What is needed. In the records, each line holding "agent" must be reported.

Dataset section start

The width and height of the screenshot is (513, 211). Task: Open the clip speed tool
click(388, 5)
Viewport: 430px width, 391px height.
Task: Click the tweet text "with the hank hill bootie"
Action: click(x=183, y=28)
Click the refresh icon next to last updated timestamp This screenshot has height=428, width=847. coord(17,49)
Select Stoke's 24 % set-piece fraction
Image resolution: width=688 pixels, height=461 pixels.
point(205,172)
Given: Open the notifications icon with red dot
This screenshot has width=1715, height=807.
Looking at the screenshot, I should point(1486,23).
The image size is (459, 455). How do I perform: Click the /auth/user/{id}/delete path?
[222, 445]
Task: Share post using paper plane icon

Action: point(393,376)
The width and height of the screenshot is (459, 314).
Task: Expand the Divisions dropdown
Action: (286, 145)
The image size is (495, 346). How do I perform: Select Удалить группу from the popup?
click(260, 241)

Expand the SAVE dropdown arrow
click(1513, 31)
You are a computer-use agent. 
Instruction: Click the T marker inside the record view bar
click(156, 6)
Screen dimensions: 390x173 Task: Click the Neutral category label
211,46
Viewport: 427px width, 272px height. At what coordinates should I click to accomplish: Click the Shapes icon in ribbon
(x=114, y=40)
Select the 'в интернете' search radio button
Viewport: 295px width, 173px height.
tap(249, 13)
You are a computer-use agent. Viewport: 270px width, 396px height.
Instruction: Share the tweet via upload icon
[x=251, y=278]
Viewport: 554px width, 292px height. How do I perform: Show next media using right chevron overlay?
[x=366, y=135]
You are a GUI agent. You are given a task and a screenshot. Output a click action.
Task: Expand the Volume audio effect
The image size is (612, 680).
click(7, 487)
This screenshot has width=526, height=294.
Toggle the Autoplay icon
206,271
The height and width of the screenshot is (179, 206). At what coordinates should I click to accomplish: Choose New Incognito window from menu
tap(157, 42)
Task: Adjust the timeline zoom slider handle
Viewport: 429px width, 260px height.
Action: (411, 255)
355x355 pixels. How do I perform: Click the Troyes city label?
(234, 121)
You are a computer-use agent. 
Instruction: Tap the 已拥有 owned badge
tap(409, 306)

Dataset section end

Finished task.
You are a computer-use agent. 
You are a computer-use agent. Viewport: 270px width, 396px height.
You are a GUI agent. You are given a task and a screenshot. Output a click action.
You are a computer-use agent. 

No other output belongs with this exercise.